La Dad? Tanto disagio. Bene i prof
Per rimanere su temi collegati alla pandemia, nel sondaggio emerge un giudizio abbastanza negativo sulla Dad. Un intervistato su 3 la valuta molto negativamente e appena uno su 4 ne ha un’opinione molto o abbastanza positiva. Il giudizio è migliore tra gli insegnanti e più positivo tra gli studenti. Gli intervistati ritengono che la didattica a distanza abbia avuto diverse ricadute nefaste:disturbi emotivi nei giovani (30%), ridotta capacità di concentrazione e apprendimento (27%), effetti negativi sul rendimento scolastico (22%) e problemi di accesso e impatto negativo per gli studenti più poveri (21%).
Anche in questo caso, per Sinopoli si tratta di una conferma: “La diminuzione dei livelli di apprendimento è certamente grave, ma non è la cosa più preoccupante: ci si può, infatti, lavorare. Più complesso intervenire sul disagio e sui disturbi emotivi. Aggiungo che la Dad ha avuto ricadute devastanti anche sulla scuola come luogo di socialità, di crescita collettiva e di sviluppo della propria personalità in relazione agli altri. Recuperare su aspetti di questo tipo non è semplice”.
Conforta, in questa situazione di incertezza, il ruolo che viene riconosciuto nel sondaggio agli insegnanti, considerati determinanti nella crescita e nell’educazione di bambini e ragazzi, soprattutto nella scuola primaria (punteggio 4.15 in una scala da 1 a 5), ma in realtà anche in tutti gli ordini di scuola (punteggio mai sotto al 4). “È un aspetto molto importante, questo – chiosa il leader della Flc Cgil –. Inevitabile osservare che a questi giudizi così lusinghieri non corrisponde un riconoscimento del loro valore sociale e, di conseguenza, una retribuzione adeguata”.
Note dolenti
Distanza dal mondo del lavoro, programmi scolastici non adeguati, mancanza di fondi e risorse per la didattica. Queste, per il campione intervistato dall’Osservatorio Futura, le prime tre criticità della scuola italiana. “Sul primo aspetto – osserva Sinopoli – pesa sicuramente la preoccupazione che tutti hanno per l’occupazione. Però io credo che la questione sia complessa”.
Su quest’allarme per il segretario generale della Flc Cgil pesa, e molto, “una discussione sul rapporto tra scuola e lavoro drogata dalla stragrande maggioranza dei media, sempre concentrati sul tema mismatch tra domanda e offerta. Come se il compito del sistema dell’istruzione fosse solo l’adeguamento della scuola al mercato del lavoro, mentre manca un ripensamento del lavoro sempre più precario e dequalificato”.
Servirebbe insomma un grande dibattito pubblico non focalizzato su semplificazioni ideologiche (non si trovano determinate professioni eccetera eccetera) ma su quale lavoro si offre alle persone. Perché, conclude Sinopoli, “certamente la scuola deve fornire strumenti per stare nel mercato del lavoro, ma non è pensata per formare lavoratori”. D’altro canto anche l’istruzione professionale e tecnica, che pur non dovendo mai essere mero addestramento è quella che più si avvicina a questo scopo, è stata falcidiata dai tagli, soprattutto, paradossalmente, nella sua dimensione laboratoriale”.
========================================
### [ESERCIZI DA SVOLGERE]
a - Secondo Sinopoli, nel brano, perché il calo dei livelli di apprendimento non è la cosa più preoccupante? Rispondi in una-tre frasi.
b - Trascrivi dal brano tutto ciò che va da “La Dad? Tanto” fino a “più poveri (21%).”.
========================================
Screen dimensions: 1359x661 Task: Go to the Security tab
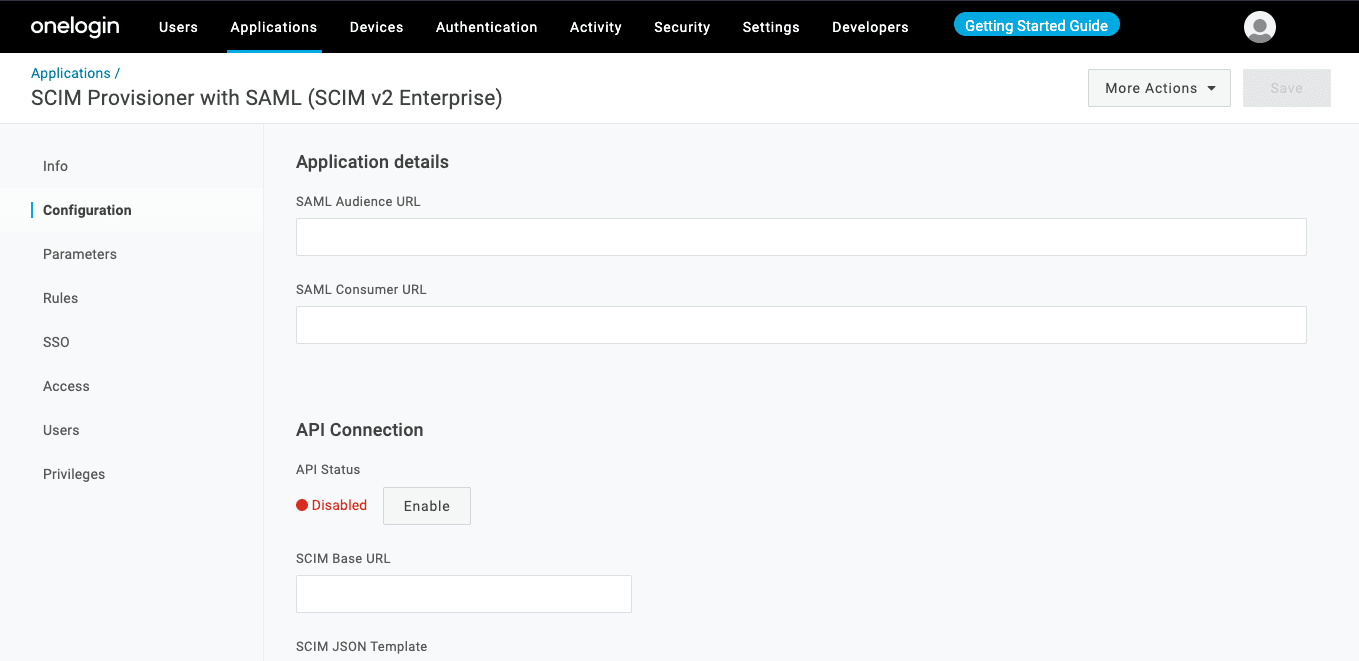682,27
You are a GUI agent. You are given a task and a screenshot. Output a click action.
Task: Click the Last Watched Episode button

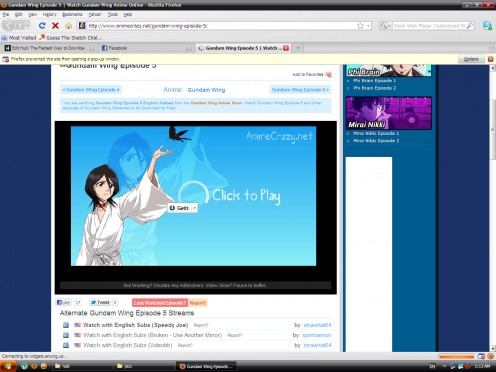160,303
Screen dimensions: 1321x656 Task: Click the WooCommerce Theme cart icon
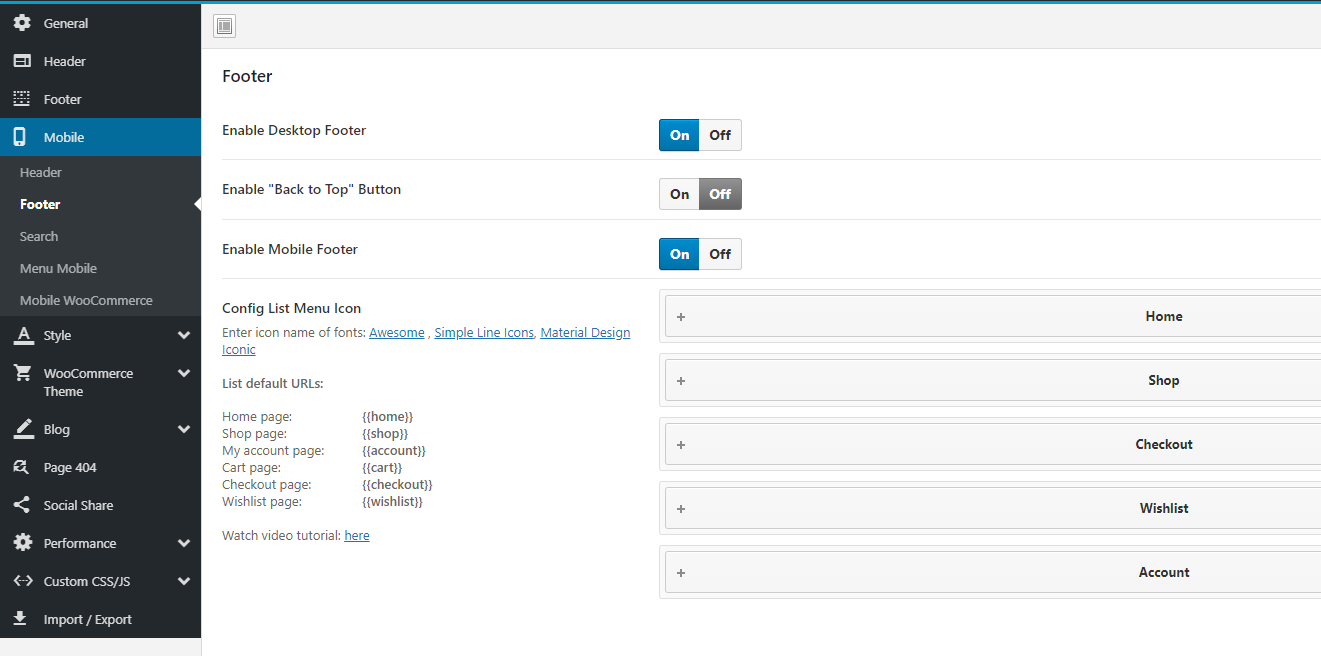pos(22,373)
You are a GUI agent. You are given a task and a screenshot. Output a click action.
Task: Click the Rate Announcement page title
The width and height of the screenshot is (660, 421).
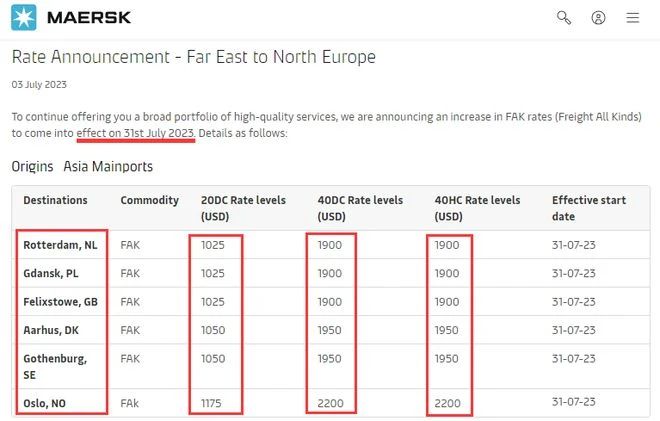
========================================
### [SOLUZIONI]
a - Perché sul calo dell'apprendimento si può lavorare. È invece più complesso intervenire sul disagio e sui disturbi emotivi.

b -
La Dad? Tanto disagio. Bene i prof
Per rimanere su temi collegati alla pandemia, nel sondaggio emerge un giudizio abbastanza negativo sulla Dad. Un intervistato su 3 la valuta molto negativamente e appena uno su 4 ne ha un’opinione molto o abbastanza positiva. Il giudizio è migliore tra gli insegnanti e più positivo tra gli studenti. Gli intervistati ritengono che la didattica a distanza abbia avuto diverse ricadute nefaste:disturbi emotivi nei giovani (30%), ridotta capacità di concentrazione e apprendimento (27%), effetti negativi sul rendimento scolastico (22%) e problemi di accesso e impatto negativo per gli studenti più poveri (21%).